第12話
「んー…どうだったかなぁ…? ちょっと記憶がごちゃごちゃになっててよく覚えてないんだよね…」
「え、そうなのかい?」
困惑した様子で眉根を寄せるレネードを見遣るなり一気に不安に襲われたのか、眉尻を下げてあからさまに落胆した様子を見せるセオ。
すると、初めは済まなさそうにしていたレネードであったが、次第に口元に笑みが浮かび遂には堪え切れず吹き出してしまった。
「あははっ、セオ君てばあたしの話鵜呑みにし過ぎだよー。それに思ってる事がすぐ顔に出過ぎ。セオ君が何考えてるか、すぐ分かっちゃうよ」
「え、えぇ?」
「…ってごめんね、ちょっとからかい過ぎちゃったね。大丈夫、ほとんどの記憶はもう取り戻したから。そもそも、人の記憶を完全に消去するなんて幾ら魔術を用いたとしても出来ないって事よね」
未だにクスクスと忍び笑いを漏らしていたレネードも、訳が分からずきょとんとしながら頭上に“?”マークを乱舞させるセオを見て流石にからかい過ぎたと思ったのだろう、何とか込み上がる笑みを抑え込みながら種明かしをしてみせる。
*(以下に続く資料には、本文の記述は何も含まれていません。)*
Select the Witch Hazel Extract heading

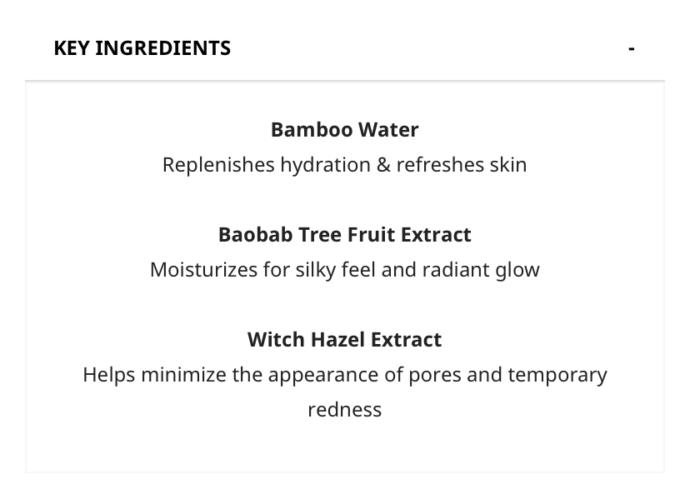click(x=345, y=340)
初めは彼女の言葉を飲み込む事が出来ず茫然としていたセオだが、次第に脳内で処理出来たのか次第に表情に明るさが宿る。
「じゃあ、俺の事本当に思い出してくれたんだよな?」
「ええ、勿論。それにしてもセオ君は相変わらずだねー、人の話を疑うって事を知らないんだもん。…って、今回の件は忘れちゃったあたしがいけないんだもんね、それなのにからかってごめんね」
「何だ、それなら良かった……って、そりゃ信じるよ、レネードさんの言う事だし」
「……え?」
セオの口から飛び出した予期せぬ言葉に、思わずレネードは茫然とその場に固まってしまう。
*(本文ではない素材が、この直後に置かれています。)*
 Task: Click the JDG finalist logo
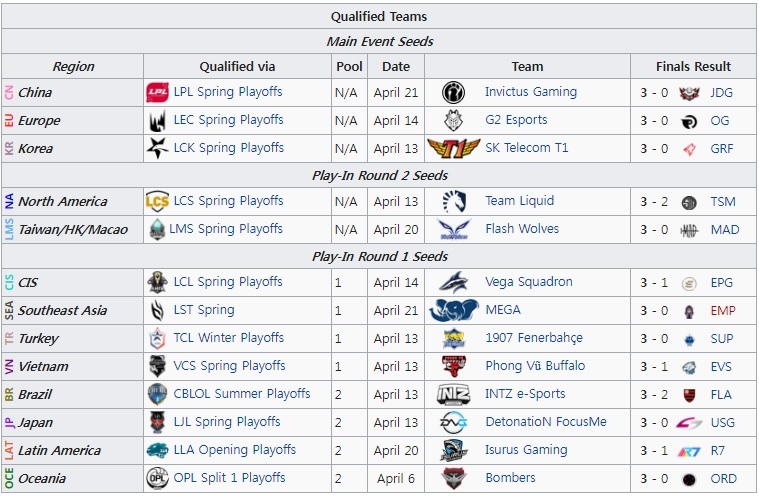tap(689, 92)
つまりは、レネードの言葉だからこそセオは無条件で信じたのだという事。
只の知り合い程度の仲ならば、そこまで安易に相手を信じたりはしないだろう。
レネードの口元に不意に浮かぶ、嬉しさを孕んだ微笑み。
──全く、これだから困る。
多分、当の本人は自覚などまるで無いのであろうが…だからこそレネードの心を強く揺さぶるのだろう。
セオの真っ直ぐな気持ちが、嬉しかったから。
「…全くもー、これだからセオ君には敵わないんだよね~」
「へっ? 何の話だい?」
「ふふ、秘密ー」
全く持って訳が分からずぽかんとするセオをよそに、人差し指を口元に当てながら悪戯っぽく笑ってみせるレネード。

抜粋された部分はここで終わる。